Et si une réponse ponctuelle aux déserts médicaux se trouvait dès l’obtention du titre de médecin ? C’est en tout cas ce que propose la députée de Mayenne Géraldine Bannier dans une proposition de loi déposée à l’Assemblée nationale le 17 septembre.
« Sans vouloir remettre en cause la liberté de choisir leur lieu d’installation tout au long de leur carrière, ni le choix des professionnels de travailler en libéral ou en tant que salarié (…) une réponse doit toutefois être apportée à un problème qui perdure nonobstant l’augmentation du nombre de professionnels de santé », écrit la députée en introduction de sa proposition.
Elle suggère ainsi d’instaurer « une année obligatoire d’exercice en zones sous-dotées » pour tous les nouveaux diplômés, tant en médecine générale que dans les autres spécialités.
Le but, contrer l’effet de proximité qui pousse les jeunes diplômés de médecine à s’installer « là où ils ont été formés, près de leur école ou de leurs lieux de stage et dans des localités qu’ils connaissent ».
« Déplacer le problème »
Les articles 3 et 4 de la proposition précisent que les internes seront informés, l’année précédant l’obtention du diplôme, des postes à pouvoir dans chaque département et pour chaque spécialité, conformément aux besoins des ARS.
Cette réponse ponctuelle à la désertification médicale est « mauvaise » et « simpliste » et ne prend pas en compte la multiplicité des facteurs à son origine, selon Bastien Bailleul, président du syndicat d’internes de médecine générale, l’ISNAR-IMG, opposé à toute régulation forcée de l’installation des médecins.

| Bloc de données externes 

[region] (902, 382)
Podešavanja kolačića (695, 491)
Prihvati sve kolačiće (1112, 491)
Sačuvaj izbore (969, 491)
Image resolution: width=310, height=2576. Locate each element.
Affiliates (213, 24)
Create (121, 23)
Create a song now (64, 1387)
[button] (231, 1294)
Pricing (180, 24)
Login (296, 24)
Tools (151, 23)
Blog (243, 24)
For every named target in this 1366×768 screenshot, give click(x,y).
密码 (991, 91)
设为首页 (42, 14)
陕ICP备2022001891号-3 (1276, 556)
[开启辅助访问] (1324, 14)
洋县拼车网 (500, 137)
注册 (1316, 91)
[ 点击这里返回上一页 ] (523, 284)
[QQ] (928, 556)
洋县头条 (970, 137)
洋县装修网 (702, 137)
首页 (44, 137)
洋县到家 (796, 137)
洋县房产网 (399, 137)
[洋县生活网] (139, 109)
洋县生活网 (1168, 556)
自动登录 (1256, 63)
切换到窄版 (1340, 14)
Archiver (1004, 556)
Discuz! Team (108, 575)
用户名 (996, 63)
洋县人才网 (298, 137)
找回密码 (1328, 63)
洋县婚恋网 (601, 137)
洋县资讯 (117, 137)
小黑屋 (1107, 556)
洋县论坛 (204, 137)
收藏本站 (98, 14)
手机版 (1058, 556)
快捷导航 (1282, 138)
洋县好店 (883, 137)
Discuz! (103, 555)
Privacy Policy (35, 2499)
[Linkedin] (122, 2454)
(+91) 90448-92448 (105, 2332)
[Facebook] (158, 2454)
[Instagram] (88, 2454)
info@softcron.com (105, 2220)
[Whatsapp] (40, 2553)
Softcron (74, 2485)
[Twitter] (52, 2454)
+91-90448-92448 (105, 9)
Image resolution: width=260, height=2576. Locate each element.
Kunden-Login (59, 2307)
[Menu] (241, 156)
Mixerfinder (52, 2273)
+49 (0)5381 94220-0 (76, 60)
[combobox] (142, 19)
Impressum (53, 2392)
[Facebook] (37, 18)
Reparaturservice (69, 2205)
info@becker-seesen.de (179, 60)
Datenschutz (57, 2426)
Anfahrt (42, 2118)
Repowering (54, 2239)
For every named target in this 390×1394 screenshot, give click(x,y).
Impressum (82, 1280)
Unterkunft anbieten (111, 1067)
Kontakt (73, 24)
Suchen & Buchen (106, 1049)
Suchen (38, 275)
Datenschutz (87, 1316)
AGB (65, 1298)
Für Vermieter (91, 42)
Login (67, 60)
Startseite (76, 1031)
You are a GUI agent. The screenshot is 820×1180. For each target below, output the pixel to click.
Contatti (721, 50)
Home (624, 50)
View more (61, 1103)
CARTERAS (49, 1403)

« En France, nous sommes confrontés à une pénurie globale de médecins, et non à une simple mauvaise répartition géographique. Obliger les jeunes médecins à exercer dans des déserts médicaux pour une période limitée ne ferait que déplacer le problème, sans s'attaquer à ses causes profondes », détaille Bastien Bailleul.
Pour encourager les jeunes médecins à rejoindre une zone sous-dotée, il propose plutôt de développer des antennes universitaires partout en France afin de « recruter et former davantage d’étudiants venant de ces territoires », et de « décentraliser la formation médicale en dehors des CHU ». « Cela donnerait la possibilité aux étudiants de s'ancrer durablement dans les territoires et d'y exercer à plus long terme », détaille-t-il.
De plus, pour lui, après dix ans d’études « au service de l’hôpital public », un néo-diplômé est légitime de choisir son lieu d’installation.
Pas de suivi à long terme
En conséquence du caractère « obligatoire » de cette année, renouvelable jusqu’à deux fois sur demande du médecin, l’article 2 de la proposition supprime les aides jusqu’ici accordées aux seuls jeunes diplômés volontaires. Cependant, les loyers seront « entièrement pris en charge » pour la durée de l’exercice.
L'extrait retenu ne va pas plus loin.